_Text section_
By Dave Armstrong - 11 Jan 2015 19:39:12 GMT
Gibbon-speak is real language.

Hylobates lar is the lar or white-handed gibbon, here bored stiff in a zoo. At least Wisconsin Zoo served as a portal into the life and language of the wild gibbon community. The communication skills needed there are probably less than in the canopy, except for that python in the cage next door!

Lar gibbon image; Credit: © Shutterstock

Gibbons can speak to each other. The linguistic structures and words they use infer meanings such as the presence of predators or behavioural changes needed to instruct their young and other individuals. How could they describe how close a threat is or whether it is stationary or moving? The answer is adjectival phrases to use with the predators’ naming words! New Scientist call it deciphering their banter, but do we really have to denigrate a language of at least 26 words, as good as some human early attempts at communication?

The city of Racine on the shores of Lake Michigan, US, is not the first place you would seek white-handed gibbons, Hylobates lar, but the zoo there has supplied Angela Dassow and Professor Michael Coen with the idea to compare the least of the great apes with dolphins, rats and other communicators like ourselves. Prof Coen uses computers to express the sounds as algorithms, making it easier to research and understand the complex hoo language. The melodies beloved of gibbon-watchers in SE Asia are territorial songs, but the new Dr.Dassow can interpret for us what each hoo means.

_To do_
In the gibbon language text, can you swap "python" for "snake" and give the passage again from "Hylobates lar is" up to and including "attempts at communication?"?

_Data provided_
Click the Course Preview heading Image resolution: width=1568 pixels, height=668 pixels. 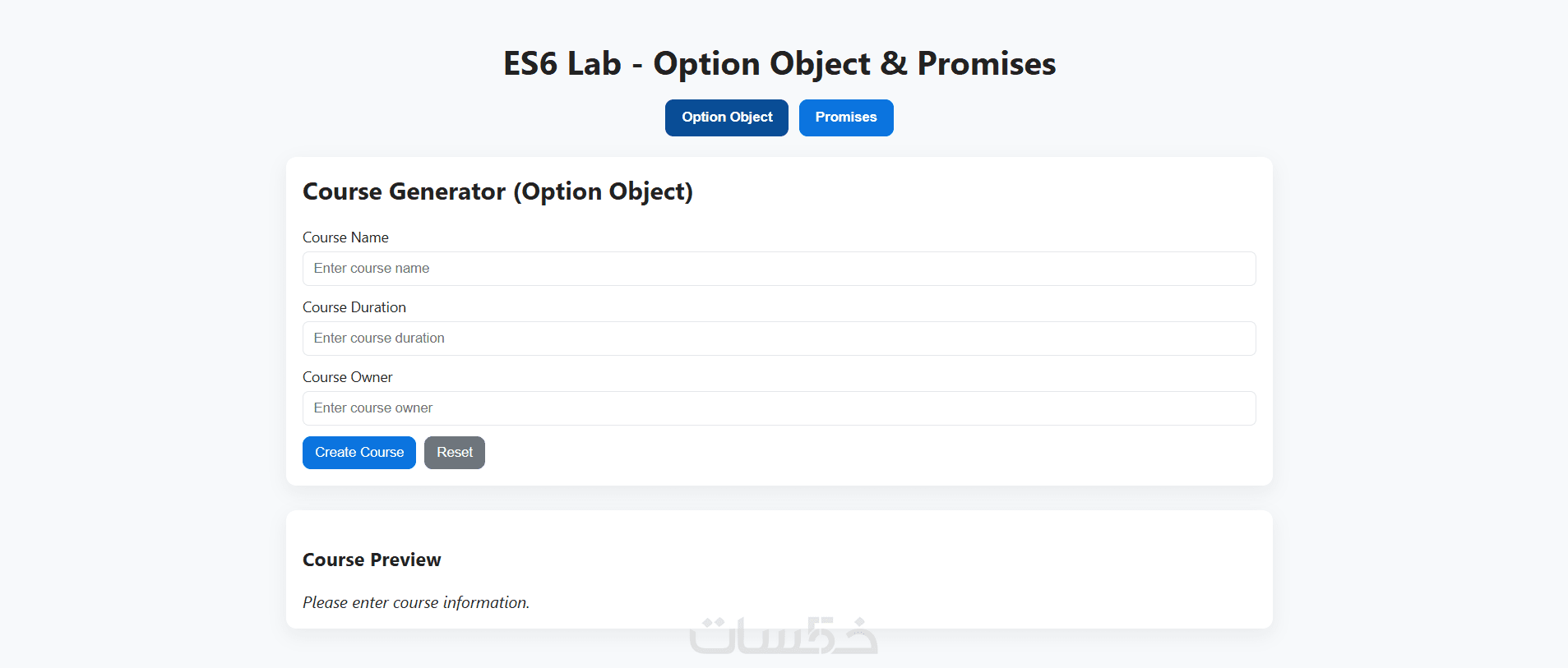pyautogui.click(x=372, y=560)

_Solved problem_
Hylobates lar is the lar or white-handed gibbon, here bored stiff in a zoo. At least Wisconsin Zoo served as a portal into the life and language of the wild gibbon community. The communication skills needed there are probably less than in the canopy, except for that snake in the cage next door!

Lar gibbon image; Credit: © Shutterstock

Gibbons can speak to each other. The linguistic structures and words they use infer meanings such as the presence of predators or behavioural changes needed to instruct their young and other individuals. How could they describe how close a threat is or whether it is stationary or moving? The answer is adjectival phrases to use with the predators’ naming words! New Scientist call it deciphering their banter, but do we really have to denigrate a language of at least 26 words, as good as some human early attempts at communication?